Systematic random sampling | AP Statistics | Khan Academy
In this video, we're going to talk about random sampling, which we've already talked about in other videos. We're going to compare what we already know about simple random sampling to a new type of random sampling that we're going to introduce in this video, and that is systematic random sampling.
So let's look at an example. Let's say that there is a concert that is happening and we expect approximately 10,000 people to attend the concert. We want to randomly sample people at the concert. Maybe we want to do a study on how do people get to the concert? Do they drive and park? Do they ride with a friend? Do they take an Uber or a cab of some kind? We want to find a random sample, ideally without bias, to survey people.
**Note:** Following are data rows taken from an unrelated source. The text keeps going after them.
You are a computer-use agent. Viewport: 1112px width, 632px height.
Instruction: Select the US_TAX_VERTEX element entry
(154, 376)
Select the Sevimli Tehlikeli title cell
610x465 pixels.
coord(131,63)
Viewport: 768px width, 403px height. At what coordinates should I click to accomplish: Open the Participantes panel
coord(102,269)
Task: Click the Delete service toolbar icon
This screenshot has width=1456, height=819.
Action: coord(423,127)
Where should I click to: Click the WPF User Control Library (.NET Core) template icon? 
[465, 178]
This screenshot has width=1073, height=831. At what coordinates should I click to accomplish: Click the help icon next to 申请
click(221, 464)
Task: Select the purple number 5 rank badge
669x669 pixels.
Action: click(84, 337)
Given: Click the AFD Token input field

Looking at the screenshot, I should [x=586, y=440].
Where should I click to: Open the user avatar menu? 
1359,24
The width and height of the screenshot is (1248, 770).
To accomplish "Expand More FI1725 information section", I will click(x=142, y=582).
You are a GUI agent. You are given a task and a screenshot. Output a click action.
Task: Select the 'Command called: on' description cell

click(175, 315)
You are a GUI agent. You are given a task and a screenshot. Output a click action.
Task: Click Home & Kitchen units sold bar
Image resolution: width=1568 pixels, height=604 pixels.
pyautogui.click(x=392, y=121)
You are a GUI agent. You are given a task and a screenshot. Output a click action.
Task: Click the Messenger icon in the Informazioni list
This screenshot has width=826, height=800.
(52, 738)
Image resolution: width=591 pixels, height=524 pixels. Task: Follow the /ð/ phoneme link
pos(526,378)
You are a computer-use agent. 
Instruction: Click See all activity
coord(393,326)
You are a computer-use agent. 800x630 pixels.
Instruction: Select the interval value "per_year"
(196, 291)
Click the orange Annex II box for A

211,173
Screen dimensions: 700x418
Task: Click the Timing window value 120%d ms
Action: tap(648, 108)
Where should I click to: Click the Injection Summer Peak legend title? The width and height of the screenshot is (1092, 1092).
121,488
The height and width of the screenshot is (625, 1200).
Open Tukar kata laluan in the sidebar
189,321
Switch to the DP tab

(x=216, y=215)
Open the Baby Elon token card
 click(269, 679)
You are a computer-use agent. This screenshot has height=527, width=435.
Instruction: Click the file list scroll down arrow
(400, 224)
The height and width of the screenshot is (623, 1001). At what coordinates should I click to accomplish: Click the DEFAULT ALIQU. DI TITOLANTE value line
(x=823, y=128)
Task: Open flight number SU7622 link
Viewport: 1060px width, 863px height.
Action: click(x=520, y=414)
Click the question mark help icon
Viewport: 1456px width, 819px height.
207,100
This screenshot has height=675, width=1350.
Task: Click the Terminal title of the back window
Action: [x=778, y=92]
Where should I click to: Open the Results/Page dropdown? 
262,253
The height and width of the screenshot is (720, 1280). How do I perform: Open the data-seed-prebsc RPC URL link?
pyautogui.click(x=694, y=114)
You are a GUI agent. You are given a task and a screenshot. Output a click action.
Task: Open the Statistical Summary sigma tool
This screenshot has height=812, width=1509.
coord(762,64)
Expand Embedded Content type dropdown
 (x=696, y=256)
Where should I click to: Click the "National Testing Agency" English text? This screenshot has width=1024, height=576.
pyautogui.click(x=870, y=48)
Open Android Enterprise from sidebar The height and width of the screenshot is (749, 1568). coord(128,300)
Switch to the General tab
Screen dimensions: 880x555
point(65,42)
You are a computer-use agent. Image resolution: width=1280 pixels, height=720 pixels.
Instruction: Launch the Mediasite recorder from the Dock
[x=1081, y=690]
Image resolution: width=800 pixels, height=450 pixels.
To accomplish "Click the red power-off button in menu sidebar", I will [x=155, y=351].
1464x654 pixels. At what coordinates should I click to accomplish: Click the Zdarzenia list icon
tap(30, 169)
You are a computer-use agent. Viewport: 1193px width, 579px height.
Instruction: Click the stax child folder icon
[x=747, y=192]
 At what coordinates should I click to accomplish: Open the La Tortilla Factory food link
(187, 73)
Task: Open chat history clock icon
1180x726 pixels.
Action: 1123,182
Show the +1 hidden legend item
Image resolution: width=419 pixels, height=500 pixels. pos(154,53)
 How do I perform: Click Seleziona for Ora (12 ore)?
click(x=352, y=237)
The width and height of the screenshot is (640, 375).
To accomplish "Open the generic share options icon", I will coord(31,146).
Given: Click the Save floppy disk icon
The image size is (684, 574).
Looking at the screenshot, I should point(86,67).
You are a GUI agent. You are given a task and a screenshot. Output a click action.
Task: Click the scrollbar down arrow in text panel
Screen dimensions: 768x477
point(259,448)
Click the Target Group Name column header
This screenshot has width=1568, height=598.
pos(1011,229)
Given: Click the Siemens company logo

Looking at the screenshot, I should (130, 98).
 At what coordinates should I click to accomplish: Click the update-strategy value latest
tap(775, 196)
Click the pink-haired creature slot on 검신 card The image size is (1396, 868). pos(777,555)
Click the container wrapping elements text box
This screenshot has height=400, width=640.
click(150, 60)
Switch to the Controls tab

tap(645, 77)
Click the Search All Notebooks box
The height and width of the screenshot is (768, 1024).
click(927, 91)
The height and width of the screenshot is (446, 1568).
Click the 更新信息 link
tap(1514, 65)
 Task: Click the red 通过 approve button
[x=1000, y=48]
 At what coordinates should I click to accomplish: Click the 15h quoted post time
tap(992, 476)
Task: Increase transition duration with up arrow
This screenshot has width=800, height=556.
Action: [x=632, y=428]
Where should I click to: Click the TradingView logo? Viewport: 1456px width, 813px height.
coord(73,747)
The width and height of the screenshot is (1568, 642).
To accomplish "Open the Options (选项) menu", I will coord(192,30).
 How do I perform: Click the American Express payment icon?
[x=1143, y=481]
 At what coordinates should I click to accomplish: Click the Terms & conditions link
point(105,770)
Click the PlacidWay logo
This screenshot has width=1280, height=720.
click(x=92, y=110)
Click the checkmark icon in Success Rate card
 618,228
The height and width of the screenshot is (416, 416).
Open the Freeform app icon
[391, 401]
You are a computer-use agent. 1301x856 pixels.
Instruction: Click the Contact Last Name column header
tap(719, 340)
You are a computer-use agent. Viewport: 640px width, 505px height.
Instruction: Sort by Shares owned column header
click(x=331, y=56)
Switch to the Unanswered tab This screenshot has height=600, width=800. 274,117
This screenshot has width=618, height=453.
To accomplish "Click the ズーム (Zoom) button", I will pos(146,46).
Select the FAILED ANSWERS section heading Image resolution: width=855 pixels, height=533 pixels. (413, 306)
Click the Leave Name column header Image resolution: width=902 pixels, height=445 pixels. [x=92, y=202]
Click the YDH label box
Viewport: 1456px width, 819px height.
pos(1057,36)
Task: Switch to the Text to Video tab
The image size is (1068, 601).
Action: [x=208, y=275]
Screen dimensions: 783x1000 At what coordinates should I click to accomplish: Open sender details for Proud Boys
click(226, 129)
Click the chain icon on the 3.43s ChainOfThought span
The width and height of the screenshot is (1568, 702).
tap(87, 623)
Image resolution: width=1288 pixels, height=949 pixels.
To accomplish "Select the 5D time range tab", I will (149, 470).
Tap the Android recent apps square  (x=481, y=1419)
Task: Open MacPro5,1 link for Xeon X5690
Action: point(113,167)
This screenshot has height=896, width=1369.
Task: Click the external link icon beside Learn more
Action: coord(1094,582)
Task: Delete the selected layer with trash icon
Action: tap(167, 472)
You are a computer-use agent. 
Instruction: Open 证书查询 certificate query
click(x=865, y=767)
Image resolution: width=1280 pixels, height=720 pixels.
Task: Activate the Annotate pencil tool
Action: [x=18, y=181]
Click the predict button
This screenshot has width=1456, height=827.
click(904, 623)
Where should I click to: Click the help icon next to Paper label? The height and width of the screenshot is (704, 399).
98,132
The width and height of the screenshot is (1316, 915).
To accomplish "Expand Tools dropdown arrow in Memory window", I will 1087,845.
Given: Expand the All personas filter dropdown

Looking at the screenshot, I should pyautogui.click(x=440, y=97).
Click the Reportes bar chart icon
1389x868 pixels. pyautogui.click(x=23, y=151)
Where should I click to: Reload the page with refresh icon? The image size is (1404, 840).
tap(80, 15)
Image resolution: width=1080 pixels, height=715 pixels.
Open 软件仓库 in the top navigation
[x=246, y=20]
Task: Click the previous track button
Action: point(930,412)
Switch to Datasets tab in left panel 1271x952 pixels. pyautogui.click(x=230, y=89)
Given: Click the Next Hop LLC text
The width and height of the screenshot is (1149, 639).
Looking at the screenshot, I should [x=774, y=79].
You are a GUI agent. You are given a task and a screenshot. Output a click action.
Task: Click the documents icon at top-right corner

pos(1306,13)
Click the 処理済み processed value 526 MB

There are a couple of ways you could do it. You could try to do a simple random sample, and that might be a case of if you could somehow get the names of all 10,000 people and put them into a big bowl like this. Then, let's say you want to sample 100 people. You could just mix up all the names, maybe on these little pieces of paper, ten thousand of them, and then pull them out, and pull out a random sample of a hundred of them. That would be a simple random sample.
But you could already imagine there might be some logistic difficulties in doing this. How are you going to get the 10,000 names? Are you going to write them on a piece of paper? You’d have to really mix some good so it's truly random who you're picking out. So, are there other ways of doing a random sample? And as you can imagine, yes, there are, and that's where systematic random sampling is useful.
One way to think about systematic random sampling is that you’re going to randomly sample a subset of the people who are maybe walking into the concert. So, let's say people get to the concert and they start forming a line to get into the concert. What you want to do in systematic random sampling is randomly pick your first person. There are a bunch of ways that you could do that.
Let’s say you have a random number generator that’ll generate a number from 1 to 100, and that’s going to be the first person you survey. If that random number generator generates a 37, then you're going to start with the 37th person in line. So you pick that first person randomly; you survey them. Remember, our goal is to sample about a hundred people out of ten thousand, so we want to roughly sample one out of every hundred people.
What you do there is, once you have that first person that you're sampling, you then sample every 100th person after that. That's called sometimes the sample interval. The reason why 100 people is because, if you sample every 100th person after that, you're going to roughly get 100 people in your sample out of a total of 10,000.
So this is going to be after 100, you’re going to sample someone else, and then after another 100, you’re going to sample someone else. Now, the reason why this is useful is that you could say, okay, that first person was random, and then every person after that it doesn't seem like there would be any bias for why they would be the hundredth person after that first person.
You don't want to just do the first hundred people because those might be the early birds, the people who maybe disproportionately parked or planned early or had some bias in some way. So you do want to make sure that you’re getting, you know, both the beginning, the middle, and the end of the line, which this method helps.
Now, we have to be careful; even systematic random sampling is not foolproof. There's a situation where inadvertently even this system has bias. Let’s say that this is the arena; this is a top view of the arena right over here, and this is the line of people coming in. This is where you are standing, and you are counting every hundredth person.
But maybe, let’s say there’s a tree right over here, and maybe there’s a road; I'm making this quite elaborate, so maybe there is a road right over here. A lot of people, maybe all of the people who are walking or taking a cab, are coming from this direction, and maybe all the people from the parking lot are coming from this direction.
And maybe you have a police officer right over here who is doing crowd control, who lets 50 people—50 of these people—in, followed by 50 of these people in. Well, in that situation, every 100th you might end up just sampling one side or the other. So you have to make sure that there isn't some bias that's being introduced into this line somehow that might distort your sample.